Search code examples
pythonhdf5h5py

How to access images in a dataset in hdf5 format?


I accessed a hyperspectral dataset from the following website http://microbia.org/index.php/resources. It is called "dataset.hdf5". I am trying to explore the data inside

import numpy as np
import h5py

hf=h5py.File("dataset.hdf5", 'r')
hf.keys()

Output:

<KeysViewHDF5 ['CSSs', 'IMGs', 'SEGMs', 'agarFootprint', 'circularity', 'convexity', 'hemolysis', 'inertia', 'labels', 'labelsPathogens', 'positions', 'sizes', 'waves']>

dataset_IMGs= hf['IMGs']
dataset_IMGs[:]

Output:

array([b'IMG_WLATRIO_51145900_T1080_TW0H1S1',
       b'IMG_WLATRIO_51145900_T1080_TW0H1S1',
       b'IMG_WLATRIO_51145900_T1080_TW0H1S1', ...,
       b'IMG_WLATRIO_51144600_T1080_TW0H1S1',
       b'IMG_WLATRIO_51144600_T1080_TW0H1S1',
       b'IMG_WLATRIO_51144600_T1080_TW0H1S1'], dtype='|S35') 

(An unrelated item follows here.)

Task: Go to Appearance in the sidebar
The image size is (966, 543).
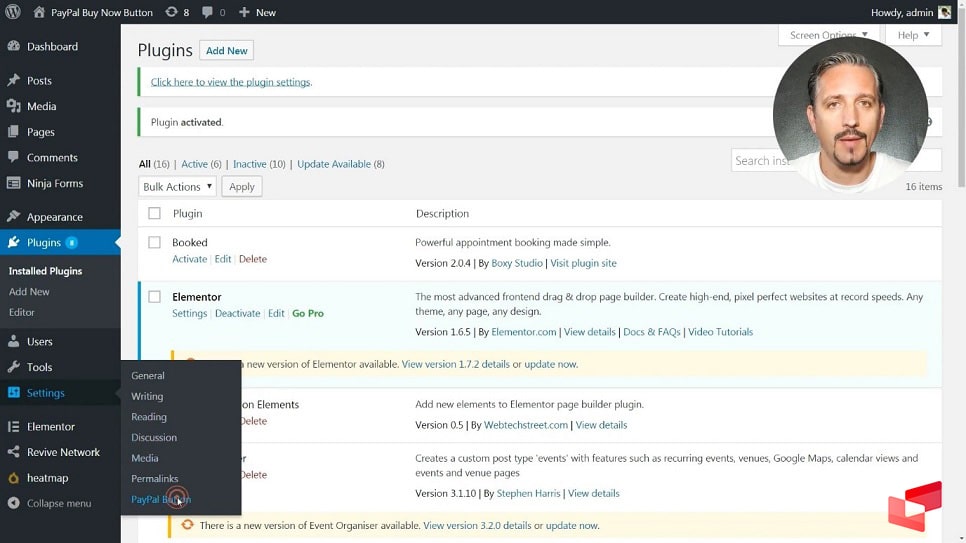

My target is to actually extract those images in their original format, but what I see above is some kind of binary encoding. I searched and tried scripts I found but none worked to help me extract those images.

Does anyone have an idea as to what and how to extract these images?


Solution

  • I agree with @jacub. This file doesn't appear to have any image data in it. I used a utility to get a summary of the datasets and their contents. IMGs is an array of file names This is what I found:

    C:\Users\walker\Downloads>ptdump dataset.hdf5
    / (RootGroup) ''
    /CSSs (Array(10398, 125)) ''
    /IMGs (Array(10398,)) ''
    /SEGMs (Array(10398,)) ''
    /agarFootprint (Array(10398, 125)) ''
    /circularity (Array(10398,)) ''
    /convexity (Array(10398,)) ''
    /hemolysis (Array(10398,)) ''
    /inertia (Array(10398,)) ''
    /labels (Array(10398,)) ''
    /labelsPathogens (Array(10398,)) ''
    /positions (Array(10398, 2)) ''
    /sizes (Array(10398,)) ''
    /waves (Array(125,)) ''
    

    The link has this comment about the file: "The hyperspectral database contains a selected collection of spectral signatures from bacteria colonies on solid blood agar plates. ... The database has the aim to offer a first benchmark to assess image analysis algorithms performances for this application."

    You can get raw image data using the links under this heading: MicrobIA Images Dataset (Beta ver. 0.1) MicrobIA_Dataset...sample.zip has 20 images in 4 folders. I'd start there. The other datasets seem to require an account/ login that I don't have.